I looked at the muxer code and I think they actually take care of this already: MuxUpHandler returns a NoMuxHandler response when it can't find an appropriate MuxedRpcDispatcher, and MessageDispatcher counts that response against the number of expected responses. So it must be something else...

 

>> > I attached a test program to JGRP-1617 which shows that this feature
>> > works correctly.
>> >
>> > Of course, if you lose an ack (e.g. due to a maxed out incoming / OOB
>> > thread pool), the unicast protocol will have to retransmit the ack until
>> > it has been received. Depending on the unicast protocol you use, this
>> > will be immediate (UNICAST, UNICAST3), or based on a stability interval
>> > (UNICAST2).
>>
>> Right it's totally possible this is a stack configuration problem in the
>> AS.
>> I wouldn't be the best to ask that though, I don't even understand the
>> configuration format.
>>
>
> You can get the actual JGroups configuration with
> channel.getProtocolStack().printProtocolSpecAsXml(), but I wouldn't expect
> you to find any surprises there: they should use pretty much the JGroups
> defaults.

Nice tip. I'll add this as a logging option.

>
> By default STABLE.desired_avg_gossip is 20s and STABLE.stability_delay is
> 6s, so even if the message was lost it should take < 30s for the message to
> be resent.

The delay is actually ~10 seconds per RPC, so still <30s.
The reason the overall test takes 60 seconds is because there are 6
operations being performed.


Ok, this means my hunch definitely wasn't true, that would have explained only the first request timing out.

 

>> >> For the record, the first operation was indeed triggering some lazy
>> >> initialization of indexes, which in turn would trigger a Lucene
>> >> Directory being started, triggering 3 Cache starts which in turn would
>> >> trigger 6 state transfer processes: so indeed the first operation
>> >> would not be exactly "cheap" performance wise, still this would
>> >> complete in about 120 milliseconds.
>> >
>> > This sounds very low for the work you describe above.
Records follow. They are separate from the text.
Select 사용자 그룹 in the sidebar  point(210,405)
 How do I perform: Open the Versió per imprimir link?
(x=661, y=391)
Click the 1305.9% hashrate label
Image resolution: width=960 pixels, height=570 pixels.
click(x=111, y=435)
I don't think 6
>> > state transfers can be completed in 120ms, unless they're async (but
>> > then that means they're not done when you return). Also, cache starts
>> > (wrt JGroups) will definitely take more than a few seconds if you're the
>> > first cluster node...
>>
>> It's a unit test: the caches are initially empty and networking is
>> loopback,
>> on the second round some ~6 elements are in the cache, no larger than
>> ~10 character strings.
>> Should be reasonable?
>>
>
> Yes, I think it's reasonable, if the JChannel was already started before the
> CD application was deployed. Starting the first JChannel would take at least
> 3s, which is the default PING.timeout.
>
>
>>
>> >> Not being sure about the options of depending to a newer JGroups
>> >> release or the complexity of a fix, I'll implement a workaround in
>> >> HSearch in the scope of HSEARCH-1296.
>> >
>> >
>> > If you add more information to JGRP-1617, I'll take a look. This would
>> > be a critical bug in JGroups *if* you can prove that the
>> > MessageDispatcher always runs into the timeout (I don't think you can
>> > though !).
>>
>> Considering the easy workaround and that definitely this needs
>> something special in the configuration, I wouldn't consider it too
>> critical? For as far as we know now, it's entirely possible the
>> configuration being used is illegal. But this is exactly where I need
>> your help ;-)
>>
>
> I'm not sure that your workaround is 100% effective, even if it doesn't
> happen in this test it's always possible to have the app deployed on some of
> the nodes in the cluster, but not all.

That's right. I would prefer not to apply anything like that, but for
the sake of the experiment it was usefull to isolate the problem.


Looking at your workaround, I think you actually set the response mode to GET_NONE (because that's the default value in RequestOptions), so you're back to sending an asynchronous request.